* **Supplied data**:
------------
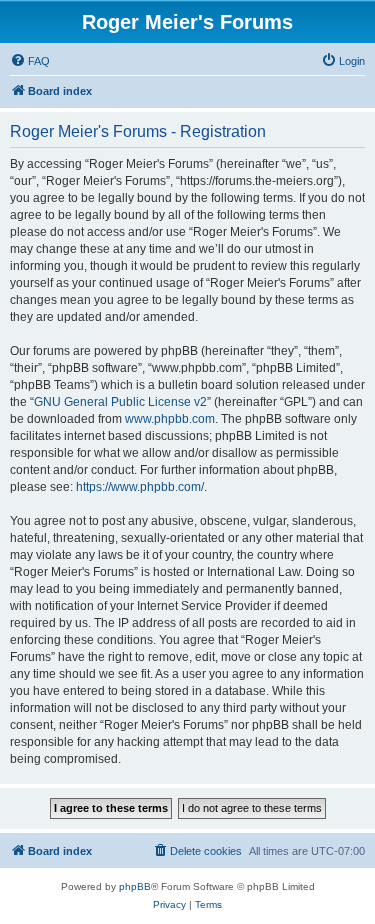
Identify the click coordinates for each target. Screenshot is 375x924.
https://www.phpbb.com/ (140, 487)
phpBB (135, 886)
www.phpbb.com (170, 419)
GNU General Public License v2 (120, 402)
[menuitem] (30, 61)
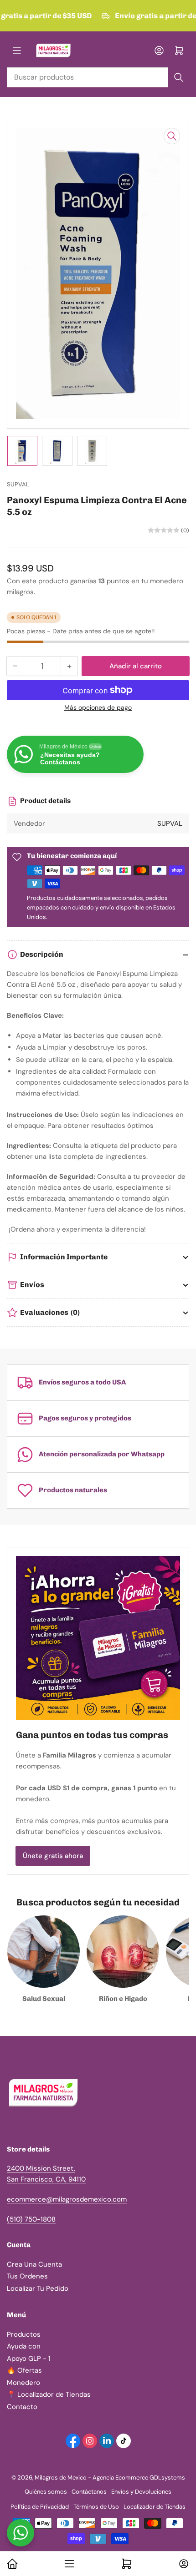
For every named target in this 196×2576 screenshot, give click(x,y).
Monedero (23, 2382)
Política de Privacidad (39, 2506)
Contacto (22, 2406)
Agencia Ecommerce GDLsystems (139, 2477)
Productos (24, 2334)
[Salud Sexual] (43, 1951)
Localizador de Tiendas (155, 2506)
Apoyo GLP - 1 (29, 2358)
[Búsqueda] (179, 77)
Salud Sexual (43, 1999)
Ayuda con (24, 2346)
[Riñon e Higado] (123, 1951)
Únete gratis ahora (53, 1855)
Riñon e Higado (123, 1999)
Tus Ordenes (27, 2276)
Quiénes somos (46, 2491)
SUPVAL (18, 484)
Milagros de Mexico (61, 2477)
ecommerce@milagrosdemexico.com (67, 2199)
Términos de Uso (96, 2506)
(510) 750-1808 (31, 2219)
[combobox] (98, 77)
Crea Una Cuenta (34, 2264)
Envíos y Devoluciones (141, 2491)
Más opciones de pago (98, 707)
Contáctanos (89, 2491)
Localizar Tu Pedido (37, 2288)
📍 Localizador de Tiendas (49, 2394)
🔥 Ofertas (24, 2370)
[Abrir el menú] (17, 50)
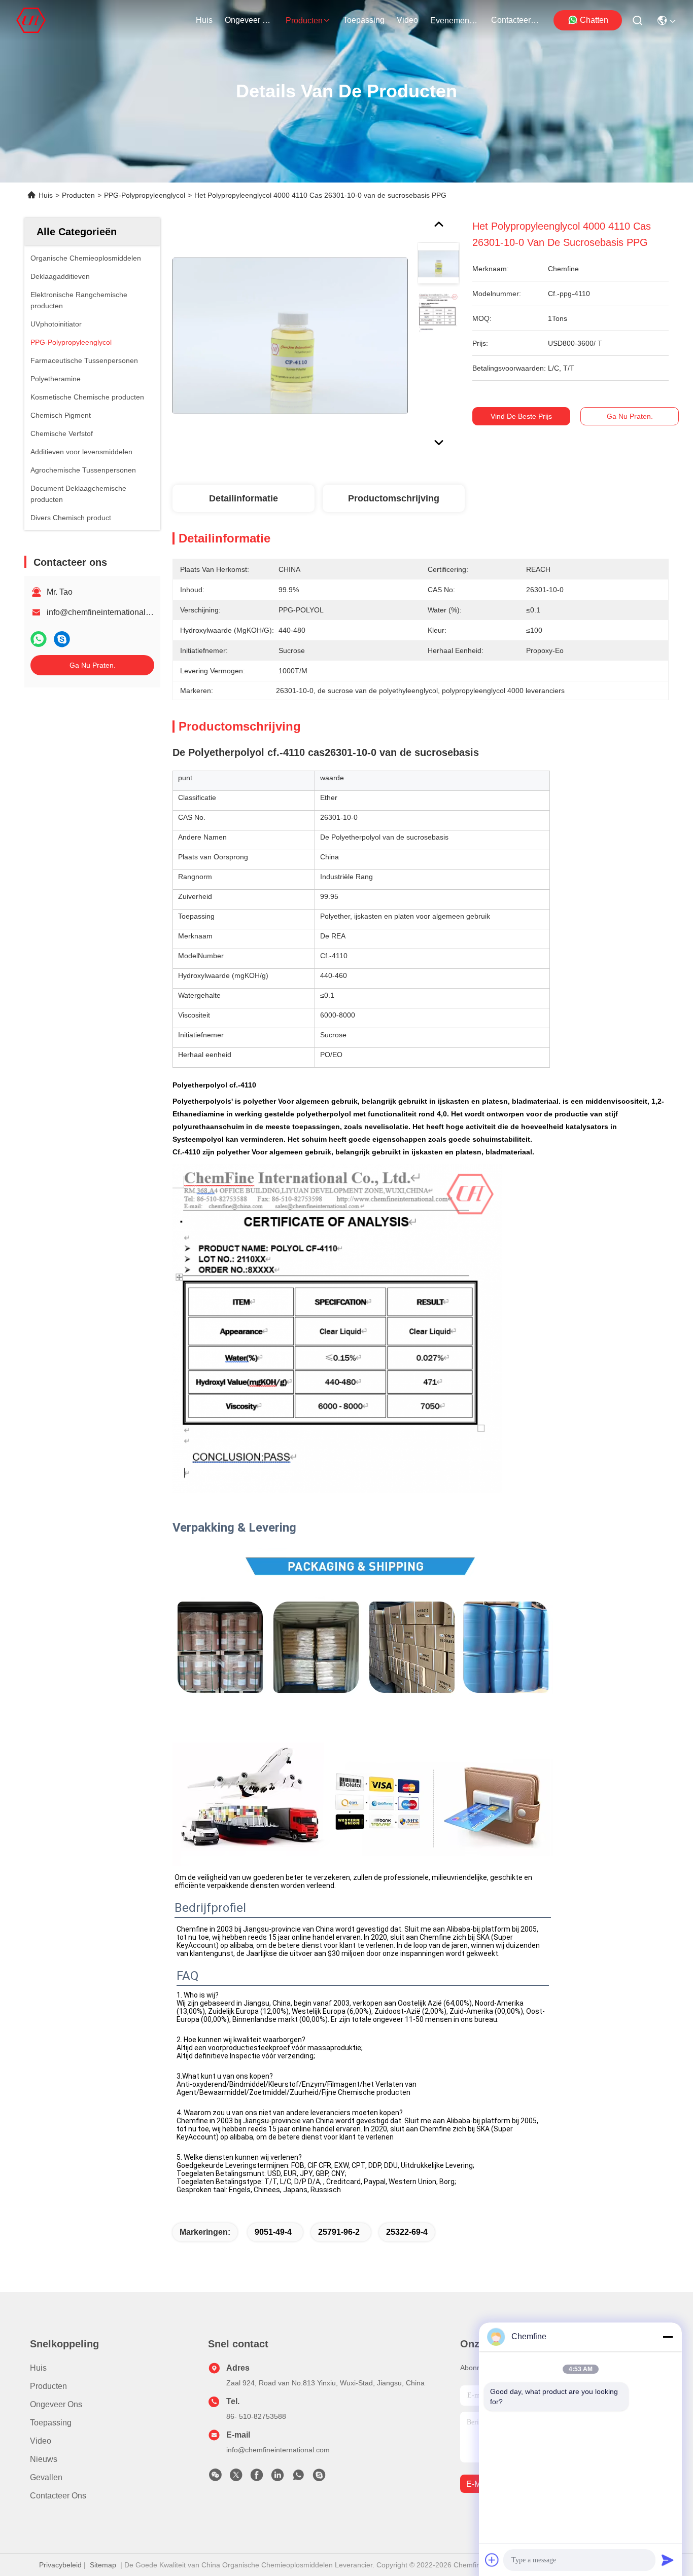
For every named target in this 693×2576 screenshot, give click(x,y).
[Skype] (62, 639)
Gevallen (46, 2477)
------------
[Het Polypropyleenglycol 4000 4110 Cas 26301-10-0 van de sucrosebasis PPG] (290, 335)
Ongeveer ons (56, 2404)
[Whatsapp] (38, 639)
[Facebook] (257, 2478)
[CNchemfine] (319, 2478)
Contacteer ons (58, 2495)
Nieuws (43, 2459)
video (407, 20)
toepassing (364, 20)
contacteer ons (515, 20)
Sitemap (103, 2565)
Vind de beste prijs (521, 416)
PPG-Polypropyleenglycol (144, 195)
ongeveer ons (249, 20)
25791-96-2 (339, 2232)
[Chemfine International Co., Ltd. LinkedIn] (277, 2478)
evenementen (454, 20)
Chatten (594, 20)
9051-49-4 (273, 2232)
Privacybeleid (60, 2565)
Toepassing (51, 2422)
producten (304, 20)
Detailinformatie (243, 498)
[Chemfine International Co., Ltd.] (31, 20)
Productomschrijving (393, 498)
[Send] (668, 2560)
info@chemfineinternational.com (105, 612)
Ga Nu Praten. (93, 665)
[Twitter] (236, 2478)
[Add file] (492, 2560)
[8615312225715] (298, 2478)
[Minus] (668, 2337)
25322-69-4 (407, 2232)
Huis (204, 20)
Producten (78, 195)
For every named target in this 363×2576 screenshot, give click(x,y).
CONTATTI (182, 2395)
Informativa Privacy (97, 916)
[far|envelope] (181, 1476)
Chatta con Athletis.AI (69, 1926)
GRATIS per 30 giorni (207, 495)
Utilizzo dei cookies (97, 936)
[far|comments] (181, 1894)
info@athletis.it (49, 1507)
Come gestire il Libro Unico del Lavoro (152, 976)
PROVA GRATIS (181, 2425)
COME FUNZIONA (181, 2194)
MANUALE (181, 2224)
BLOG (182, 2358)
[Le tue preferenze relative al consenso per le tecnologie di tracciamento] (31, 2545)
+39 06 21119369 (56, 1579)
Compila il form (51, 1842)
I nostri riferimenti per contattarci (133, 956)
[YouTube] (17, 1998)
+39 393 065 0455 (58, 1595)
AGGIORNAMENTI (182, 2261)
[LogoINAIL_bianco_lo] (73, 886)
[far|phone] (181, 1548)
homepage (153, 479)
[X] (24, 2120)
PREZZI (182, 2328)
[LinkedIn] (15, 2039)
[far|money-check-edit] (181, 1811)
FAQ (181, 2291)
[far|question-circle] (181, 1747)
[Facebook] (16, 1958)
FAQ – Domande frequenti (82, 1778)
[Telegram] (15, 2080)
------------
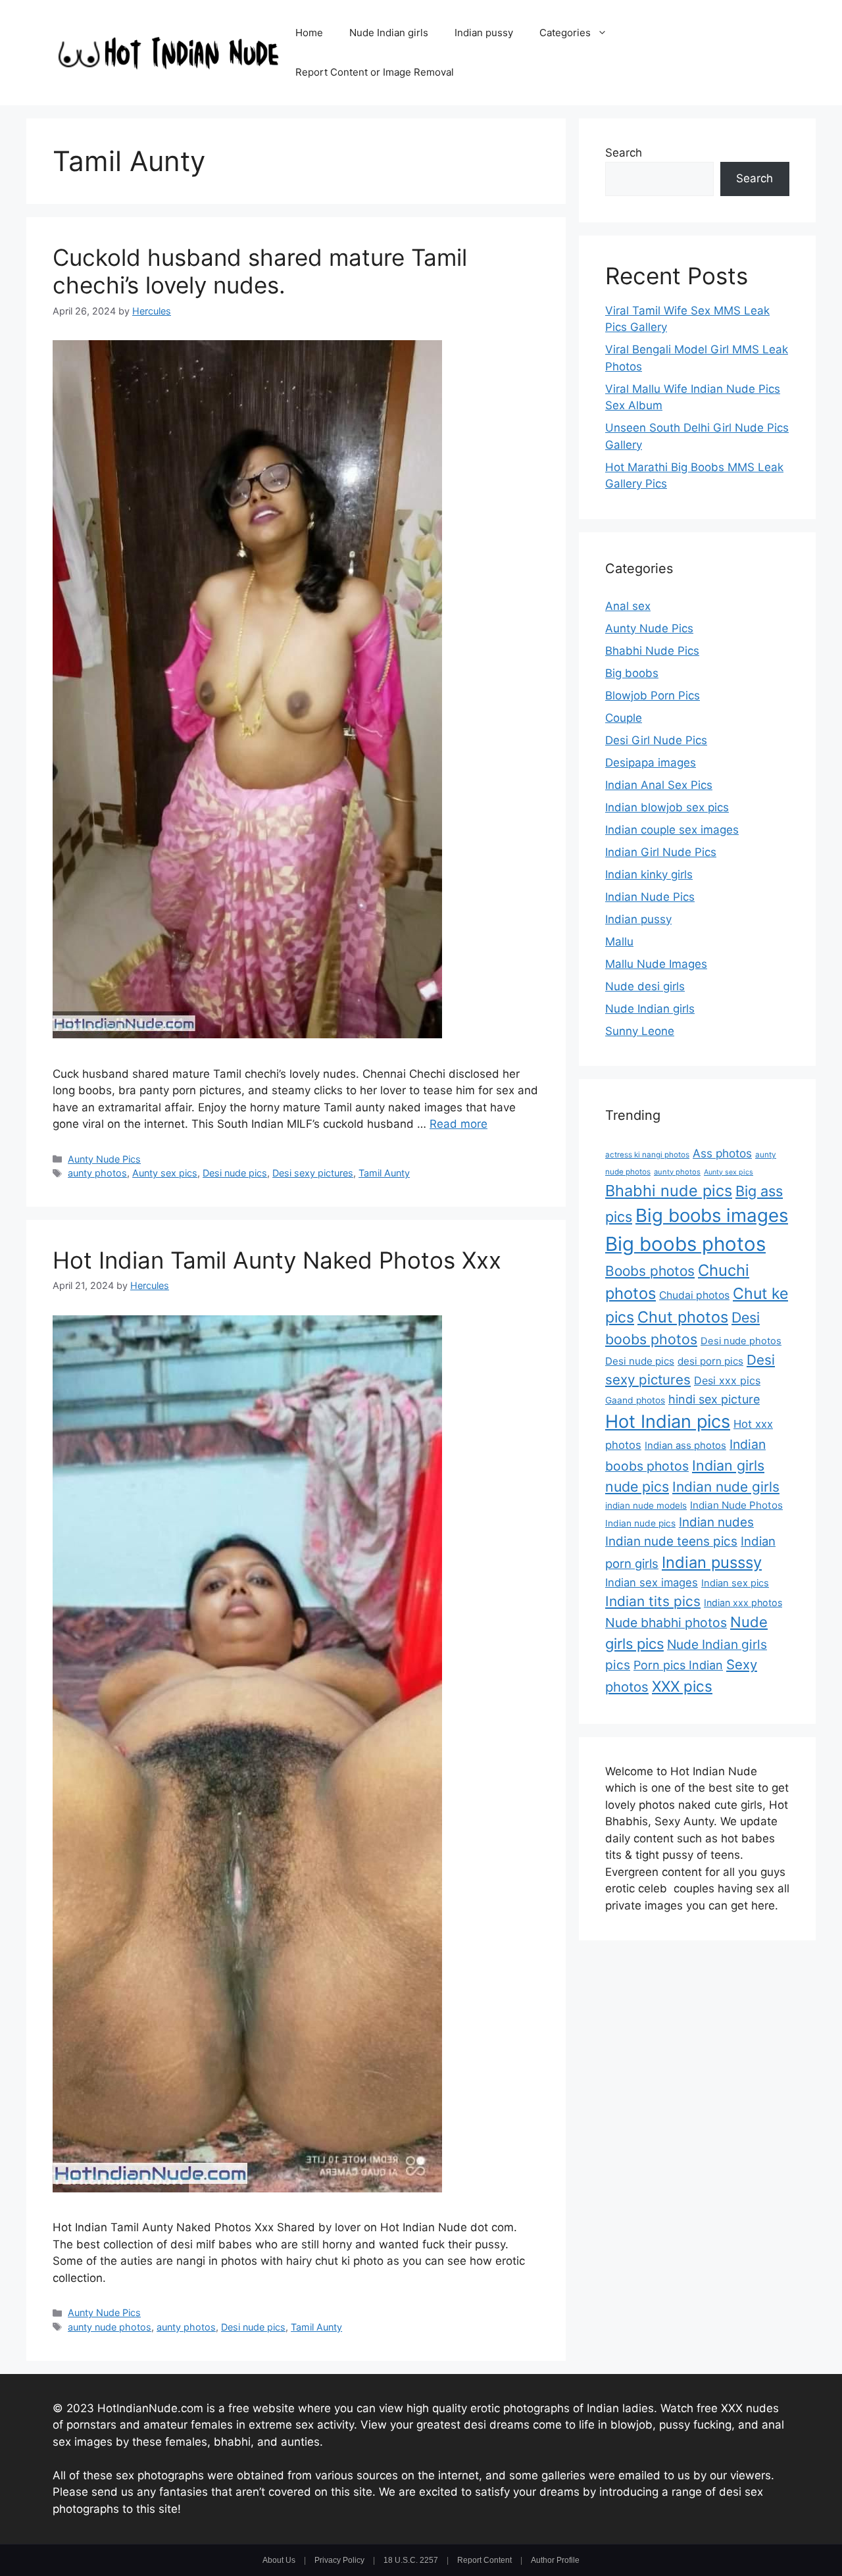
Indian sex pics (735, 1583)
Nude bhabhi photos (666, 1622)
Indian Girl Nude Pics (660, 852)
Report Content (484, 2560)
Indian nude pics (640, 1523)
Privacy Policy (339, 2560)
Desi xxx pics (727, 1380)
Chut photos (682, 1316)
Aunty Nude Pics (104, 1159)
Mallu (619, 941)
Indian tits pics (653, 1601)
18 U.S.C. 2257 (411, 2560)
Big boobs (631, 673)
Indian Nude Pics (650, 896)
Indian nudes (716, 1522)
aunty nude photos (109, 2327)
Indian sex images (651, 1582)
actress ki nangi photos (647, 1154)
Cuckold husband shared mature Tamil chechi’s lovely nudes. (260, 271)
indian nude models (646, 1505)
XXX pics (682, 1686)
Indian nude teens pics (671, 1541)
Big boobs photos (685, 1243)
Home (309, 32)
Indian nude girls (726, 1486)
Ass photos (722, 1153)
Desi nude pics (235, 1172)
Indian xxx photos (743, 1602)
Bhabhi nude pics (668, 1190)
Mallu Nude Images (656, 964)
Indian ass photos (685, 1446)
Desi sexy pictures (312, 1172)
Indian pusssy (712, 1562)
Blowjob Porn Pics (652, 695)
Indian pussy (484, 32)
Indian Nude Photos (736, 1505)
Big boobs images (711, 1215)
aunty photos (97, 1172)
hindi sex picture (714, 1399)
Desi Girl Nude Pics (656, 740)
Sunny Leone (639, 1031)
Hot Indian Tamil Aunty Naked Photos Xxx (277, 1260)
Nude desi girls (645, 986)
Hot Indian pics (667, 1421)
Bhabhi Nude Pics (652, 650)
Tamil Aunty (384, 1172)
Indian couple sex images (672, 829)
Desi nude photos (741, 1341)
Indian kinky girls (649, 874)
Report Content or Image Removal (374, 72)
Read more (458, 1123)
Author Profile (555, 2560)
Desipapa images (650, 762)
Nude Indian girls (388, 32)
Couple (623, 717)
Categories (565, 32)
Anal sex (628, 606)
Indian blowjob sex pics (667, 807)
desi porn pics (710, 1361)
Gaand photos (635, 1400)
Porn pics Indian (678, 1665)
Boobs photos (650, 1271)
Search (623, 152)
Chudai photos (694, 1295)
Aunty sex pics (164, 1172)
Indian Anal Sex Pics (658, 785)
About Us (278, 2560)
------------
Your answer should be the lines above from the one containing "25791-96-2 (339, 2232)" through the one containing "[Twitter] (236, 2478)", copied exactly and with both ends kept.

25791-96-2 (339, 2232)
[Chemfine International Co., Ltd. LinkedIn] (277, 2478)
evenementen (454, 20)
Chatten (594, 20)
9051-49-4 (273, 2232)
Privacybeleid (60, 2565)
Toepassing (51, 2422)
producten (304, 20)
Detailinformatie (243, 498)
[Chemfine International Co., Ltd.] (31, 20)
Productomschrijving (393, 498)
[Send] (668, 2560)
info@chemfineinternational.com (105, 612)
Ga Nu Praten. (93, 665)
[Twitter] (236, 2478)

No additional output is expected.